WHAT NEEDS TO BE DONE → Search the entries for the word "button". Copy every line that holds it.

THE DATA →

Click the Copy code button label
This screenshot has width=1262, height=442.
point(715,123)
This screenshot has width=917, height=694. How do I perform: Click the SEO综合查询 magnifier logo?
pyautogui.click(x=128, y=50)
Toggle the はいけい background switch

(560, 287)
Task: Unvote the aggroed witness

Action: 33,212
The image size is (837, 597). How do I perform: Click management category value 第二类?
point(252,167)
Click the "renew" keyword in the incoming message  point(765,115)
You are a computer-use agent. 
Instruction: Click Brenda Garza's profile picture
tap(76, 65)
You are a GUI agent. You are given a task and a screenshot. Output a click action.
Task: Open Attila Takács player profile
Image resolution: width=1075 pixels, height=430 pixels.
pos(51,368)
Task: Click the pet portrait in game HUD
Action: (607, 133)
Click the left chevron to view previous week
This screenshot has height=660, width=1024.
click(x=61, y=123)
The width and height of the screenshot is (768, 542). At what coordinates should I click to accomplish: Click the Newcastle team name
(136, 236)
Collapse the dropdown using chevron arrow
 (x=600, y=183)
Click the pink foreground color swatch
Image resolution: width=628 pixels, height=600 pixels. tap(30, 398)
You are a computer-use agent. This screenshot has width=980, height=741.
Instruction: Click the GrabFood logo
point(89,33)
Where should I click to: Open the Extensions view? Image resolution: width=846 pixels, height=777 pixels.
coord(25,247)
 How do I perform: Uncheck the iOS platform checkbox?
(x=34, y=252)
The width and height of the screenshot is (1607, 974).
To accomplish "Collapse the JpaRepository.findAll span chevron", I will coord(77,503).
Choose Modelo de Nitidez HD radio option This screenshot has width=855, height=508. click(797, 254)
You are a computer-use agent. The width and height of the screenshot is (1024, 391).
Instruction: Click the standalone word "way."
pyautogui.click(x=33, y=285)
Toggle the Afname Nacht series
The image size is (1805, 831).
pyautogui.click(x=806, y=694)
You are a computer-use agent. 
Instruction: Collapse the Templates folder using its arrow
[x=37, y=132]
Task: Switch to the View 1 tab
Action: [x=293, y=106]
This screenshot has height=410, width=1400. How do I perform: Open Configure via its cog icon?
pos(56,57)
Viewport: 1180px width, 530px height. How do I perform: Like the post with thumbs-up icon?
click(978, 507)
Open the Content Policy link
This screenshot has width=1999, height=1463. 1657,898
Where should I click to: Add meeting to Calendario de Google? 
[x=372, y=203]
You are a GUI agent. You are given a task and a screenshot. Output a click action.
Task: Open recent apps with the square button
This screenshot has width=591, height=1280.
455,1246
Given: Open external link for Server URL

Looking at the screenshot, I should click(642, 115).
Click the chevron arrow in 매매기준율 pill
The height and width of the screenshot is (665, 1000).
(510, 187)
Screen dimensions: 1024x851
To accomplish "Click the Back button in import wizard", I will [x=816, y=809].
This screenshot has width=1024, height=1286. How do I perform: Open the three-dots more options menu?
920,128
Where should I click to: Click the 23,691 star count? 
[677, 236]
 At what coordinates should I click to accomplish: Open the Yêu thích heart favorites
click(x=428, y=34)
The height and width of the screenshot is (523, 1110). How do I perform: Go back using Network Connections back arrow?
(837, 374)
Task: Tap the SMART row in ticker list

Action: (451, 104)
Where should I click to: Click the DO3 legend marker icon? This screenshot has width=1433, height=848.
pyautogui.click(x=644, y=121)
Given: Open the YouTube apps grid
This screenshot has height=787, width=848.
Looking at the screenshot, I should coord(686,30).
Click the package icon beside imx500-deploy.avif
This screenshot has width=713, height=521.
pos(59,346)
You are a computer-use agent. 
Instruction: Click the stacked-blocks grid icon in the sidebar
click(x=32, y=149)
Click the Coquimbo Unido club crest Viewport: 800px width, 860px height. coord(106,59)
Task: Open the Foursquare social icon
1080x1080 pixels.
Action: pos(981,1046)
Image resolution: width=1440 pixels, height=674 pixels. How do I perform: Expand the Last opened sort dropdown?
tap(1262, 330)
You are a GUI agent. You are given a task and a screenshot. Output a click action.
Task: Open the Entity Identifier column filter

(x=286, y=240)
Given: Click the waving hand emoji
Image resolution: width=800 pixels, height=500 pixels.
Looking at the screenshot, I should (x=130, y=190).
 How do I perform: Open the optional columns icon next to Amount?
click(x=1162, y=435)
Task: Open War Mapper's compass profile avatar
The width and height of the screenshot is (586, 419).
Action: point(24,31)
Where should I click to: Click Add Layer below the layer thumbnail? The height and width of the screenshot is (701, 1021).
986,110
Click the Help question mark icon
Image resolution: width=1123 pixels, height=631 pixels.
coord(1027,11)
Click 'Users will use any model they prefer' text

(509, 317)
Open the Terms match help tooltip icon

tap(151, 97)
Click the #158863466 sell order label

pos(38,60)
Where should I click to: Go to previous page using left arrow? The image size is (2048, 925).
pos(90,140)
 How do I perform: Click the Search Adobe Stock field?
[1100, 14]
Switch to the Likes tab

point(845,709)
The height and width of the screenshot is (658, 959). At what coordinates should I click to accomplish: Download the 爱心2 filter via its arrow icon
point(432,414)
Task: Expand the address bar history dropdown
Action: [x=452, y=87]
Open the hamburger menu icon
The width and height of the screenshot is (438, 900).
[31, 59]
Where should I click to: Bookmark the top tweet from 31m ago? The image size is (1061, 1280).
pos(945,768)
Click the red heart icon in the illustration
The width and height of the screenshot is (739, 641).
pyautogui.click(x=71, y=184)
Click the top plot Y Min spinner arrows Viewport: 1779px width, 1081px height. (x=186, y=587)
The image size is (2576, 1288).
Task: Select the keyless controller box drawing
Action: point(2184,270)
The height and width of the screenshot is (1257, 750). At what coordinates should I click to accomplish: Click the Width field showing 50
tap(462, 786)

ANSWER →
Click the Copy code button label
Task: Open recent apps with the square button
To accomplish "Click the Back button in import wizard", I will [x=816, y=809].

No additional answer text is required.